De'Anthony Thomas, RB, Oregon (HT: 5’8⅝", WT: 174 lbs)

Kansas City Chiefs 

Fourth Round: 124th Pick 

NFL Comparison: Darren Sproles, RB, Philadelphia Eagles 

Combine Weigh-in
Height Weight Arm Hand
5085 174 29 7/8" 8 1/8"

nfl.com

Combine Workout
40-yd dash 10-yd split Vert Broad 3-Cone Shuttle
4.50 1.58 32" 10'4" DNP DNP

nfl.com

Positives

  • Great burst; he explodes around the corner or through the hole demonstrating excellent acceleration.
  • Despite a disappointing 4.50 at the NFL Scouting Combine, he possesses track speed and is a threat to take it the distance at any time.
  • Very quick, has excellent lateral agility and is able to cut on a dime.
  • Elusive in the open field, shows the ability to make defenders miss on in space and can make himself skinny in the hole.
  • Versatile playmaker that can run, catch and return.
  • A good enough receiver that he may have the potential to develop into a full-time option in the slot.
  • Catches the ball cleanly away from his body, plucking it easily outside his frame.
  • Dangerous after the catch with a combination of speed, agility and elusiveness that allows him to squeeze extra yardage out of any given play.
  • Runs decent routes both out of the backfield and in the slot.
  • Has nimble feet and can tip-toe on the sideline, staying inbounds.
  • Demonstrates vision to identify cutback lanes and find daylight.
  • Was often utilized in motion at Oregon; he can be moved around the formation to identify coverage and create mismatches.
  • Compact build makes it possible to lose sight of him in traffic.
  • Explosive kick and punt returner; he returned four kicks for touchdowns at Oregon and averaged 17.1 yards per punt return.

Negatives

  • Very small with a slight build.
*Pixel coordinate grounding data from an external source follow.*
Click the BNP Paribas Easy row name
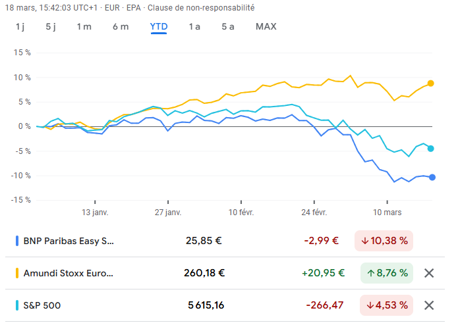 pyautogui.click(x=69, y=241)
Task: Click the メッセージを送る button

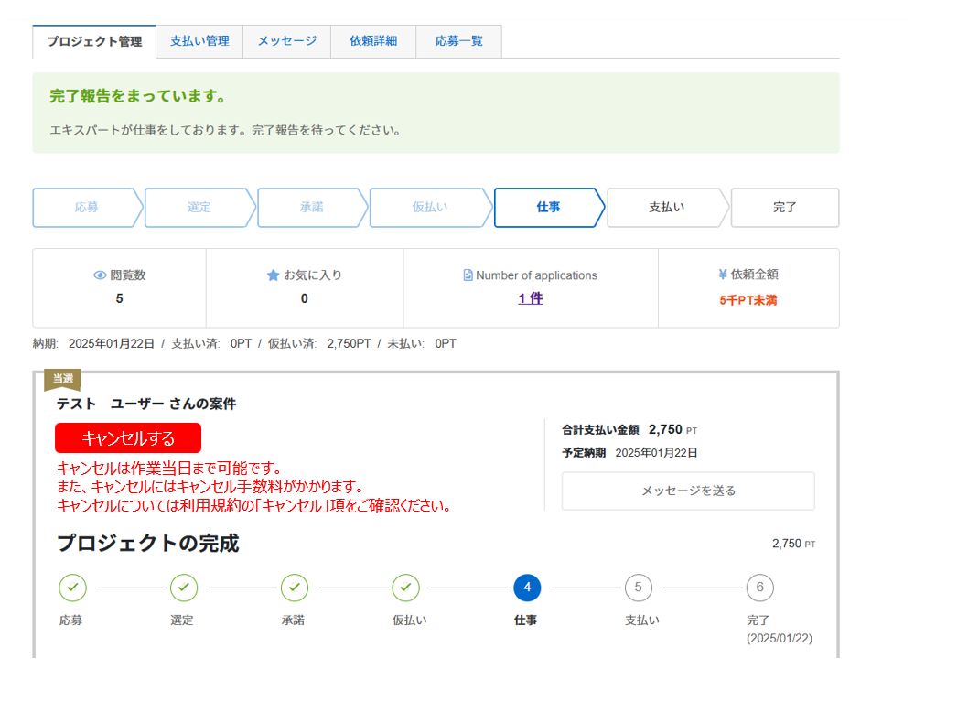Action: coord(688,491)
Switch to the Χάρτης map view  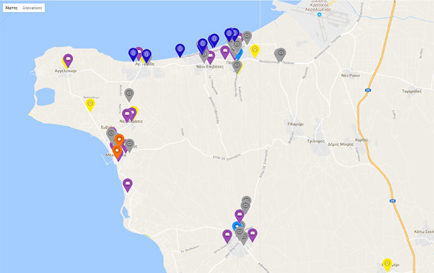pos(11,8)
Stands only 5’8.625” and is at least 20 pounds too light for an NFL running back, having weighed in at only 174 pounds at the NFL Scouting Combine.
  • Lack of mass makes it difficult to withstand punishment, especially between the tackles. His momentum can be stopped or redirected, and he often goes down on first contact.
  • Not a powerful or bruising runner that will break many tackles; he cannot run through defenders and is not effective inside.
  • Tends to be hesitant when his lanes are congested, running tentatively and occasionally dancing behind the line of scrimmage.
  • Does not churn his legs once he has been hit and does not generate much yardage after contact.
  • May not be seen by many teams as capable of contributing at running back; he could be more of a gadget player to some.
  • Not good in short-yardage situations due to lack of size and power and cannot push the pile forward.
  • A very limited blocker due to his size; he can be overwhelmed in pass protection
  • Has extremely small hands, measuring only 8.125".
  • Long-term durability could be a concern. He missed four games in 2013 due to an ankle injury and never looked the same after returning.

 

Rushing Statistics
Year Team Car Yds Avg TD
2011 Oregon 55 595 10.8 7
2012 Oregon 92 701 7.6 11
2013 Oregon 96 594 6.2 8

http://espn.go.com/college-football/player/_/id/511464/deanthony-thomas

Receiving Statistics
Year Team Rec Yds Avg TD
2011 Oregon 46 605 13.2 9
2012 Oregon 45 445 9.9 5
2013 Oregon 22 246 11.2 1

http://espn.go.com/college-football/player/_/id/511464/deanthony-thomas

 

Personal Notes

  • Honorable mention All-Pac-12 2012.
  • First-team All-Pac-12 kick returner 2011.
  • Pac-12 co-Offensive Freshman of the Year 2011.
  • Averaged 25.8 yards per kick return in college, returning four for touchdowns.
  • His nickname is the "Black Mamba."
  • Family and human services major.

 

Ratings Chart

nces.ed.gov

 

Overall

Among college football’s most dynamic players, De’Anthony Thomas made the decision to forgo his senior season to enter the NFL draft. A versatile and electric playmaker capable of catching the ball and returning kicks or punts, he could have immediate value to a team. One concern, however, is that he is too small to play the role he did at Oregon and is simply a gadget player without a true NFL position. Still, he possesses a skill set that, if used correctly, could allow him to become one of the league’s more exciting weapons.